▸ Data in this exercise
****************

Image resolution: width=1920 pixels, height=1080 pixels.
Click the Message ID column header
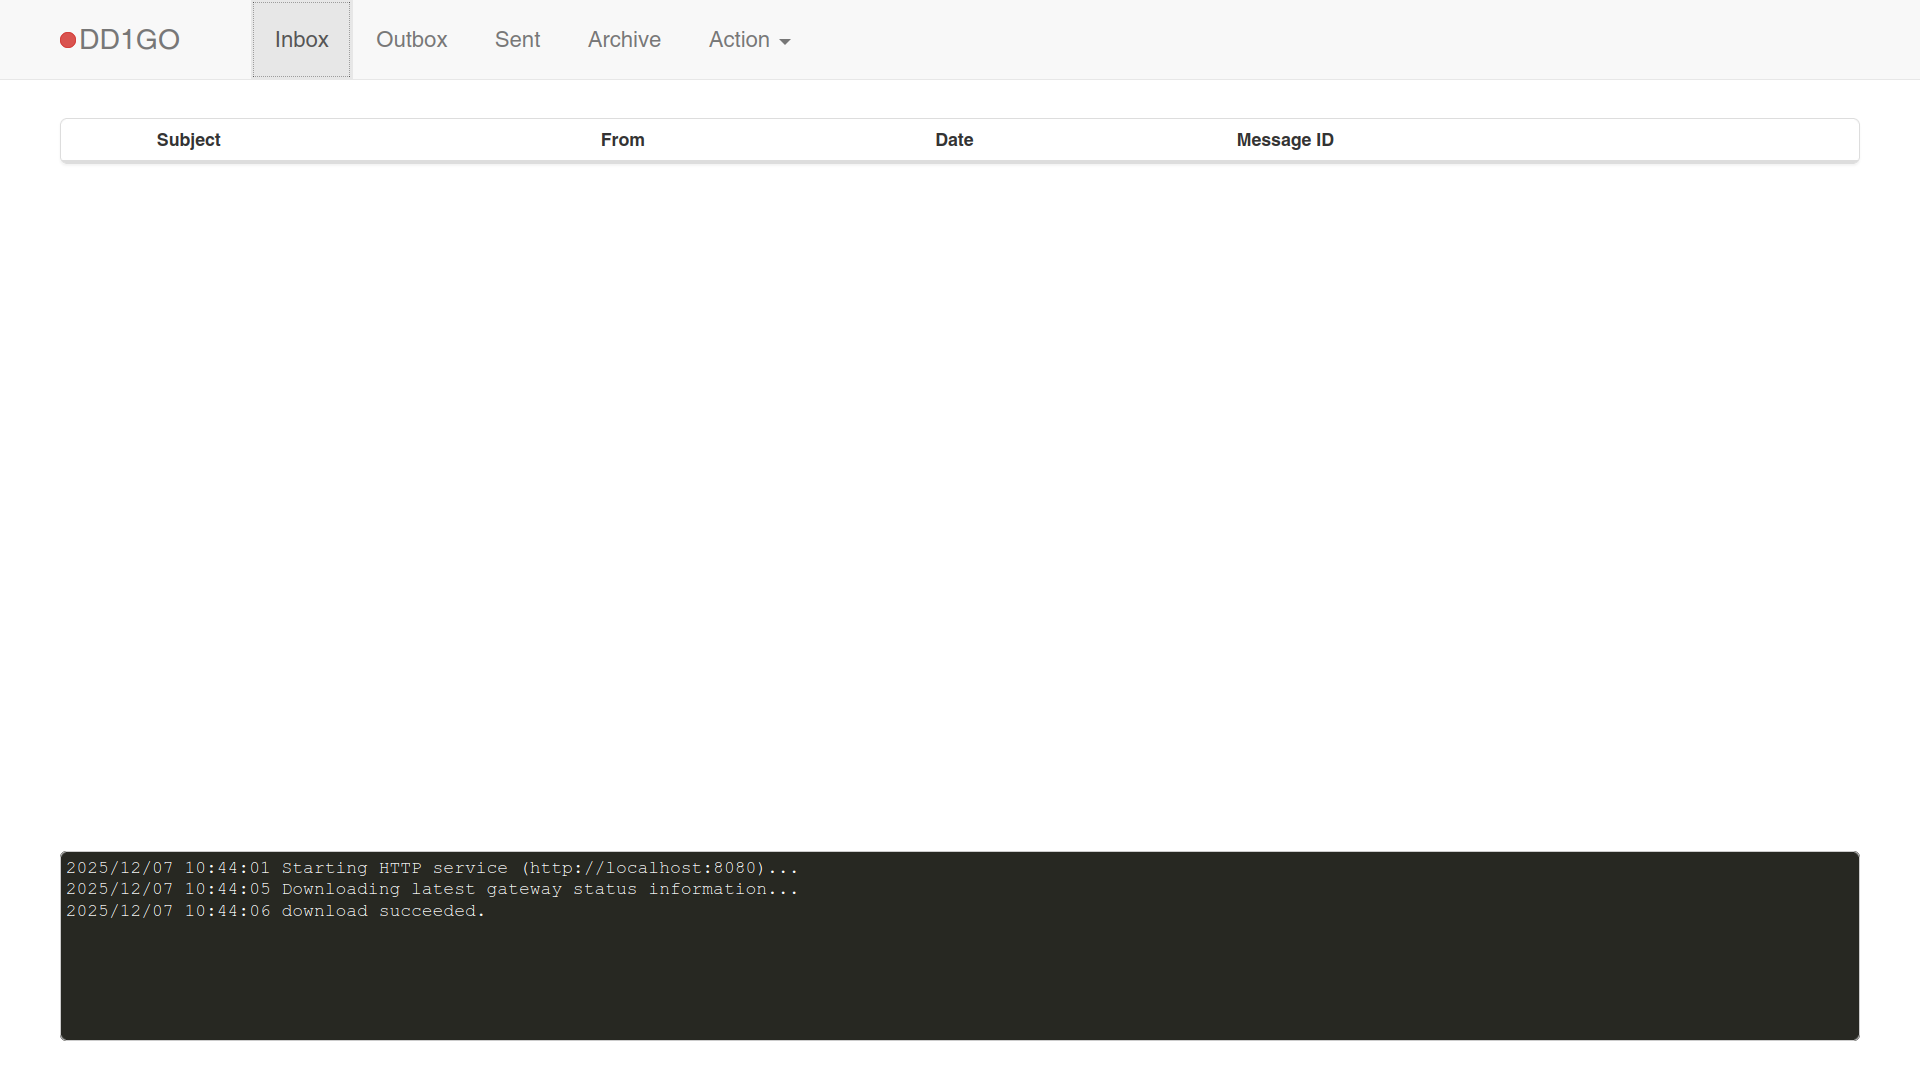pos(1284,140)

****************

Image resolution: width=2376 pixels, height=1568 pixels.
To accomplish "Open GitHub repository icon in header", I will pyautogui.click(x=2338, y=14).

****************

▸ Task goal
Scan the material above and determine how many lines include the word "resolution"; report only the number.

▸ Answer space
2